#### Extracted data entries
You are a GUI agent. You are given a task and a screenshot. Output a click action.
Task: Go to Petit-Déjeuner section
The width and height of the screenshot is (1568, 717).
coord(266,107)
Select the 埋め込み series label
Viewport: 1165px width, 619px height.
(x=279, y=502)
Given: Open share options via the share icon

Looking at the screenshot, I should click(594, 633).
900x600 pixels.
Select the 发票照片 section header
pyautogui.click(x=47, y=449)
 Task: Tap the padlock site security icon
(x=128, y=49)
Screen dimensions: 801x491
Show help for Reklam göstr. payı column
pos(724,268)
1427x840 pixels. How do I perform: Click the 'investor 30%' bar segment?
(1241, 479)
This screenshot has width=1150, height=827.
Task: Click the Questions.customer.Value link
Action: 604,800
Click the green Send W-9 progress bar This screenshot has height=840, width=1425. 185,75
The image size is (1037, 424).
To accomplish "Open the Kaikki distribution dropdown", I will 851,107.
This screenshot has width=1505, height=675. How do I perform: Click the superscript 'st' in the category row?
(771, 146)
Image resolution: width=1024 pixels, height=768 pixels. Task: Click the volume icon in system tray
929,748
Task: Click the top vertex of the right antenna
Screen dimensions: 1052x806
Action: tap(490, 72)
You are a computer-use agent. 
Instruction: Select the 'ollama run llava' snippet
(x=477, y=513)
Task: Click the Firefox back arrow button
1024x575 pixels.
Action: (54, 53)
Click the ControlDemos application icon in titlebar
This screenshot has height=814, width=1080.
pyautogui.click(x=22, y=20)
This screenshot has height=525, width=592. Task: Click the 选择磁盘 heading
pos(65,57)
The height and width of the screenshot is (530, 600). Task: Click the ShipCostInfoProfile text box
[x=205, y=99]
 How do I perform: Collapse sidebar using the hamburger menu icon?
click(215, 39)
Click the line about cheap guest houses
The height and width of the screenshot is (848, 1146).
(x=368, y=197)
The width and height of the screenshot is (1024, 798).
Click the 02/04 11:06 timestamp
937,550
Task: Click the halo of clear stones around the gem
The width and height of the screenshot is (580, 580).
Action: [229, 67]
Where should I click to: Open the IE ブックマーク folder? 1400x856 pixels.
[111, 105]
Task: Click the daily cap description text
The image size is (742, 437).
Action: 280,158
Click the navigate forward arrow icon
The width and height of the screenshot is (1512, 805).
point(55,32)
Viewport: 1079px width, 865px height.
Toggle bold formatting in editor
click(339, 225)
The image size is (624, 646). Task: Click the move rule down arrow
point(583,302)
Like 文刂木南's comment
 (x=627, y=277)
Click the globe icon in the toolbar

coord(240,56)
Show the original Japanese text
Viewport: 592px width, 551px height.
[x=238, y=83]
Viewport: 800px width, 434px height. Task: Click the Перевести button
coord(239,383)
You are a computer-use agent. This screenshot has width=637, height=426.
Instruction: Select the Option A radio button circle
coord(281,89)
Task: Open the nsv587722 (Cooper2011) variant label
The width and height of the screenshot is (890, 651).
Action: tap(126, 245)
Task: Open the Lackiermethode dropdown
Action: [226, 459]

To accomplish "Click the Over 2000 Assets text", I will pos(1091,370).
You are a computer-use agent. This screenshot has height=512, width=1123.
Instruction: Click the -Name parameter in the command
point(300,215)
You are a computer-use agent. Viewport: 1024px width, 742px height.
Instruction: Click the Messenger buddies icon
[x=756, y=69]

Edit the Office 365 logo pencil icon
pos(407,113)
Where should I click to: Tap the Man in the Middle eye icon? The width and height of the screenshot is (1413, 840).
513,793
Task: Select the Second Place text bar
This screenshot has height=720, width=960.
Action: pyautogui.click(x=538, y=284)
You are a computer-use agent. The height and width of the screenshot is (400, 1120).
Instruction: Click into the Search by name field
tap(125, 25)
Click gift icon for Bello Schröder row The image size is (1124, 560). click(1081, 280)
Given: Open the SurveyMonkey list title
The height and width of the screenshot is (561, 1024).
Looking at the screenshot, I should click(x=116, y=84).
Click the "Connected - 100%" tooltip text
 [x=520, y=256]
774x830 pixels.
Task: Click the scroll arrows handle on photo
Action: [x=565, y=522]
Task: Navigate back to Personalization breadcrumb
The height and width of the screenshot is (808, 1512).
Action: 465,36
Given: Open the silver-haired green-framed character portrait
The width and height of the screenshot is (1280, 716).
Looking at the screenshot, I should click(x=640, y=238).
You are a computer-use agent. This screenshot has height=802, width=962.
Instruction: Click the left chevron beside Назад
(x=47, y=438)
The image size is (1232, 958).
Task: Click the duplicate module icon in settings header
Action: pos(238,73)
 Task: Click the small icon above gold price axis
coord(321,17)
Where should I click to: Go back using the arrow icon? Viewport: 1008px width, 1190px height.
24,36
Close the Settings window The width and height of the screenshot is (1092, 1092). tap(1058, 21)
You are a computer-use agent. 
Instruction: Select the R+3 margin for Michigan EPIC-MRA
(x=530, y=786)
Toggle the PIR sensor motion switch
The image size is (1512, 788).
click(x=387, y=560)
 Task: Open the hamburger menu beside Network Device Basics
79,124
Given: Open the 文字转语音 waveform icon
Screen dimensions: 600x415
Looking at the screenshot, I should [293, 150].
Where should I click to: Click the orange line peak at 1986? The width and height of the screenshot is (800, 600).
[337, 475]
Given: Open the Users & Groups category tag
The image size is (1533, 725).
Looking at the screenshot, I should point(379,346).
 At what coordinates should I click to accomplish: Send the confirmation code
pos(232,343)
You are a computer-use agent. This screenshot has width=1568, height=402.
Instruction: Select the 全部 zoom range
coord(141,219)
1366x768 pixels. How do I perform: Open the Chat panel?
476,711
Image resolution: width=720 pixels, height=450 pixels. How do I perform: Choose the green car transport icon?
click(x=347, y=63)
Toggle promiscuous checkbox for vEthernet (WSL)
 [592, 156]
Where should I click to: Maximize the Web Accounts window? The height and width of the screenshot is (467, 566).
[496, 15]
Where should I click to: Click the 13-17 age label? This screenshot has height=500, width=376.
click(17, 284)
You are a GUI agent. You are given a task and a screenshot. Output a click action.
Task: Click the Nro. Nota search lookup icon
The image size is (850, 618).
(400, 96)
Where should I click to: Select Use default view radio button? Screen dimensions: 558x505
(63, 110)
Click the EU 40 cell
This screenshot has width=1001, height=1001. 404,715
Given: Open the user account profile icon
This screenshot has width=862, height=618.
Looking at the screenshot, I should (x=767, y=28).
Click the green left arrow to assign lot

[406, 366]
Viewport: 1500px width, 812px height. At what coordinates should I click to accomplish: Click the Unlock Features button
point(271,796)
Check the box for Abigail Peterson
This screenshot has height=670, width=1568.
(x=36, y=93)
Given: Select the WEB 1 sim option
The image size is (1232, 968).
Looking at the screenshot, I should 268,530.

#### YOUR GOAL
Scan the records above for the lines holding "How do I perform: Collapse" and "has width=637, height=426.". Transcribe those two and every line between them word for word, and no others.

#### ANSWER BELOW
 How do I perform: Collapse sidebar using the hamburger menu icon?
click(215, 39)
Click the line about cheap guest houses
The height and width of the screenshot is (848, 1146).
(x=368, y=197)
The width and height of the screenshot is (1024, 798).
Click the 02/04 11:06 timestamp
937,550
Task: Click the halo of clear stones around the gem
The width and height of the screenshot is (580, 580).
Action: [229, 67]
Where should I click to: Open the IE ブックマーク folder? 1400x856 pixels.
[111, 105]
Task: Click the daily cap description text
The image size is (742, 437).
Action: 280,158
Click the navigate forward arrow icon
The width and height of the screenshot is (1512, 805).
point(55,32)
Viewport: 1079px width, 865px height.
Toggle bold formatting in editor
click(339, 225)
The image size is (624, 646). Task: Click the move rule down arrow
point(583,302)
Like 文刂木南's comment
 (x=627, y=277)
Click the globe icon in the toolbar

coord(240,56)
Show the original Japanese text
Viewport: 592px width, 551px height.
[x=238, y=83]
Viewport: 800px width, 434px height. Task: Click the Перевести button
coord(239,383)
You are a computer-use agent. This screenshot has width=637, height=426.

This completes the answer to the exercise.